Tuesday, September 27, 2011

Can Any Candidate Satisfy the Deranged GOP Purity Test?

The caption of this post is basically a question Howard Kurtz asks in a column in The Daily Beast and candidly, the answer is likely a resounding "No." Even the every bizarre Michele Bachmann and cowboy Rick Perry fail to satisfy all of the neanderthal and/or highly bigoted requirements of the Tea Party Kool-Aid drinkers. By relentlessly pandering to the worse elements of the GOP base the Party leadership has indeed created a Frankenstein monster. Like many of Obama's current political problems, the GOP quagmire is self created. There was a time when the extremists in the GOP would have been tucked away in the attic like a crazy relative. Not so in today's GOP where the Christianists and Tea Party seem to hold full sway and no one has the courage to declare that these people are toxic - not to mention likely insane. Here are highlights from Kurtz's column:


If you assembled a Republican primary candidate in a laboratory, it would be hard to build a more breathtakingly conservative specimen than Rick Perry. Social Security is unconstitutional? Check. Evolution is suspect? Check. Being gay is a choice, like being an alcoholic? Check.
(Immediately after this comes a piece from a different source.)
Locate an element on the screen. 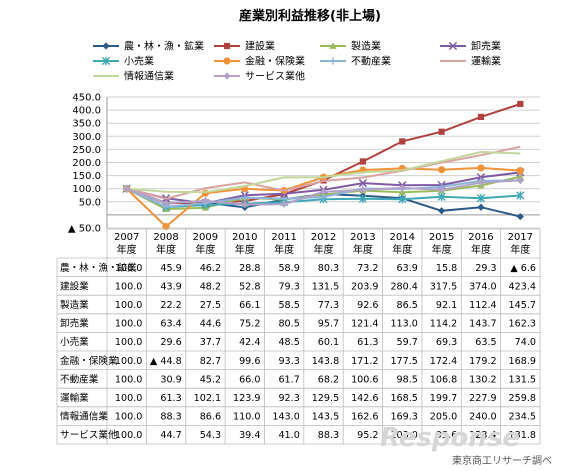 Image resolution: width=570 pixels, height=471 pixels. table-cell: 168.9 is located at coordinates (522, 362).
But wait—bzzt! There’s one malfunction here. Perry opposes illegal immigration, to be sure, but believes the children of such immigrants—often brought here at a young age—ought to get in-state tuition breaks so they can go to college and not be a burden on society. And with that, he has flunked the Purity Test.
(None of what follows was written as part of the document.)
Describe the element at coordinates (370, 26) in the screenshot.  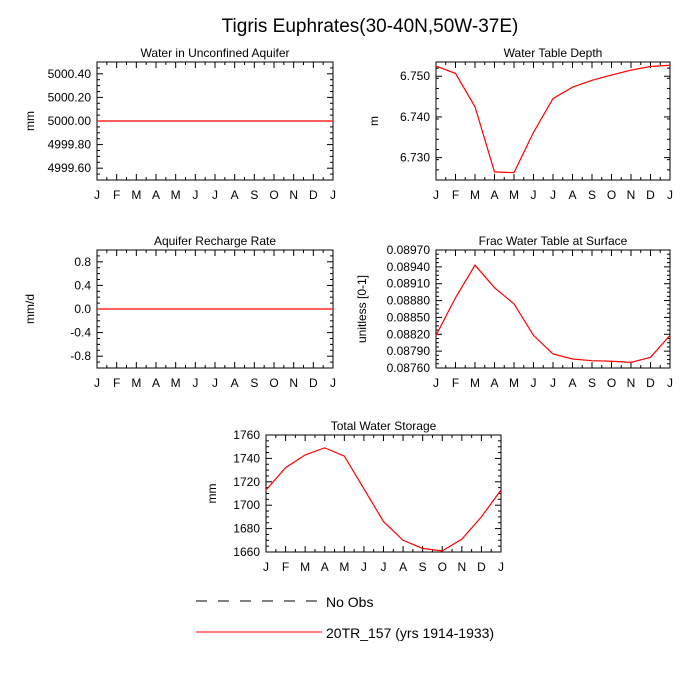
I see `figure-title: Tigris Euphrates(30-40N,50W-37E)` at that location.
It is a test being imposed on everyone who wants the GOP nomination, and it has never been more stringent or located farther to the right
—a sign of the stranglehold the Tea Party has on the process. . . . . George W. Bush and John McCain would be laughed off the stage these days for the positions they took on immigration.

No one in the GOP wants to hear about “compassionate conservatism,” not when debate audiences are booing a gay soldier and cheering the death of a hypothetical emergency-room patient without insurance. Obamacare is so thoroughly loathed that nobody bothers to ask these candidates what they would do about the 50 million uninsured Americans if it were repealed—including young people under 26 who are now covered by their parents’ policies.
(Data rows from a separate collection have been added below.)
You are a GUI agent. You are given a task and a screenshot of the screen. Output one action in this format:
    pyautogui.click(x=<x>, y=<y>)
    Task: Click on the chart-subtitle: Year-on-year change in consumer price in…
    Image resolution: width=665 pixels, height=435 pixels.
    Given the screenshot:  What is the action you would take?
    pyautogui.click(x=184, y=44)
Romney has the longest list of offenses, of course, having once been in favor of abortion rights, gay rights, and an activist approach to health care, as evidenced by the Massachusetts plan he now labors to distinguish from Obamacare. That was then, this is now.

The Purity Test is so unyielding that we have the amazing sight of all the candidates raising their hands to affirm that they wouldn’t accept a dollar in tax increases even in exchange for 10 dollars of spending cuts—no matter how good a deal that might seem to a fiscally conservative lawmaker not running for president. Michele Bachmann went a step further in last week’s Fox News debate, saying taxpayers should be able to keep every dollar they earn.

At the moment the conservative media establishment has soured on Perry, with Weekly Standard editor Bill Kristol calling Perry’s Fox debate performance “almost disqualifying.” Kristol, like many other Republicans, yearns for Chris Christie . . .
But if Christie actually jumped into the race—that is, if he could explain why he spent so many months insisting he’s not “ready” to be president—he, too, would fail the Purity Test. He believes, for instance, that “climate change is real” and “human activity plays a role in these changes.” And when critics savaged him for nominating as a judge a Muslim who defended suspects after the 9/11 attacks—they were later cleared—Christie said he was “tired of dealing with the crazies” and that “this Sharia law business is crap.”

For a Republican to take a stance that breaks with party orthodoxy—whether toward illegal immigrants, uninsured patients, or Muslims—could attract swing voters in a general election. But first the candidate has to win the nomination, and in that arena, being impure remains a cardinal offense.

Can a sane candidate emerge from the morass? Only time will tell. Meanwhile I suspect Obama hopes the insanity in the GOP continues unabated. It may be the only thing that gets he possibly re-elected.